Her recipes range from vegan gelatin dishes made with agar-agar powder to molded Jello desserts for Christmas and other holidays. She supplements these easy and inexpensive drink and dessert recipes with questions and answers about making gelatin.
Alternatives to Jello shots
The 121-page cookbook is organized by type of gelatin dessert, e.g., layered, creamy, fruit or jiggly drink. Victoria Belanger introduces each chapter and recipe with preparation tips.
For example, she explains how to add clear bubbles to a gelatin drink made with champagne. Enveloping sliced strawberries, it is far classier than a Jello shooter. So is her recipe for a mojito made with rum and a raspberry cosmo made with vodka and triple sec.
How to unmold Jello
The introduction to Hello, Jello! features solutions to common problems, e.g., how to get Jello out of a mold and how to make Jello chill faster in the fridge. (Use smaller molds or place the bowl in ice water.)
Victoria Belanger also explains how much Knox gelatin is in an envelope (1/4 oz. or 1 tablespoonful), so you can also buy appropriate quantities of flavored and unflavored gelatin at a bulk food store.
Vegan gelatin recipes
Most of the recipes in this Jello cookbook use unflavored gelatin. A few use 3-ounce packages of flavored Jello.

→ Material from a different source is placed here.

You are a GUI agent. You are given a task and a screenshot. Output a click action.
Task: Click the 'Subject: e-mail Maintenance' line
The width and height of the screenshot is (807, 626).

Recipes are suitable for company desserts (e.g., chocolate raspberry mousse cups), everyday dinners (e.g., chocolate peanut butter cups), kids (e.g., marshmallow butterscotch Jello), holidays (e.g., pumpkin pie) and vegans (e.g., maple soy agar).
A sidebar compares the differences between gelatin and agar-agar. (Jello needs to be refrigerated to set, but agar-agar gels at room temperature.)
Photos by Angie Cao depict Jello molds, gelatin desserts and drinks made from Hello, Jello! recipes.
- Chapter 1 - Tips, Tricks, Tools and Techniques
- Chapter 2 - Suspended Fruit and More
- Chapter 3 - Creamy and Dreamy
- Chapter 4 - Boozy Molds
- Chapter 5 - Fruit-and-Cream Layered Molds
- Chapter 6 - Seasonal Holiday Molds
- Chapter 7 - Americana and Other Favorites
- Chapter 8 - Vegan Delights
Victoria Belanger publishes a Jello mold website (jellomoldmistress.com). Raquel D'Apice is co-author.